Winter storms and so-called “king tides” have washed an amazing amount of sand away from the tide pools, and a low tide revealed even more things on the beach that had previously been hidden. The rocks and tide pools at La Jolla’s Hospital Point were so amazingly clean, it was as if someone had washed the whole area. There was a lot to play with, photographically.
In addition to that, we’re in between two storm systems so we had interesting clouds in the sky and after sunset, and a couple of minutes with boldly colors as well. Winter sunsets are really the best sunsets down here in Southern California, and quite a few photographers took the opportunity to make photos today – I counted at least five tripods in my immediate vicinity – and one of them was fellow San Diego photographer Garry McCarthy, whom I hadn’t met for a long time (I’m curious to see what photos he came home with).

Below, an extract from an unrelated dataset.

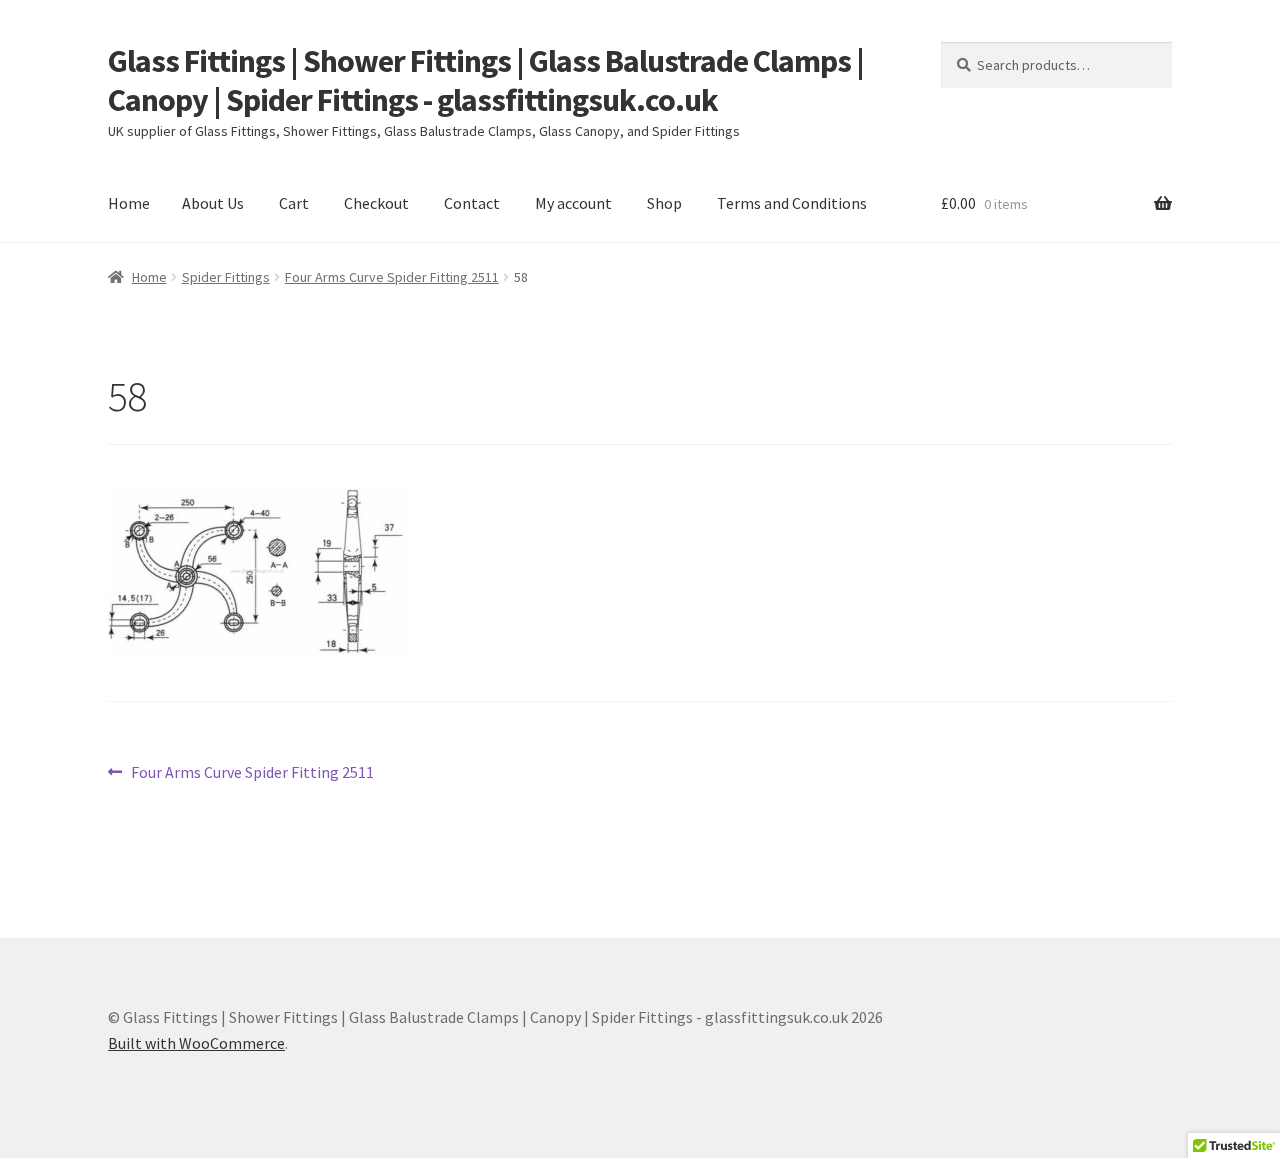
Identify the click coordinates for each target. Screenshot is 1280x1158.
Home (129, 203)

I guess we photographers are some strange folk – we all share the same passion, but somehow, we often prefer to tend to our craft alone. And that’s not so much because we fear “competition” but more because we’re seeking not just the satisfaction of making good photos – but also everything else that is involved. Working a camera, working the scene, being absorbed in the entire process, totally in the moment, just looking ahead a couple of seconds, trying to find out where that wave will be (and hopefully not getting soaked). It’s a temporary escape from everyday life… a meditation.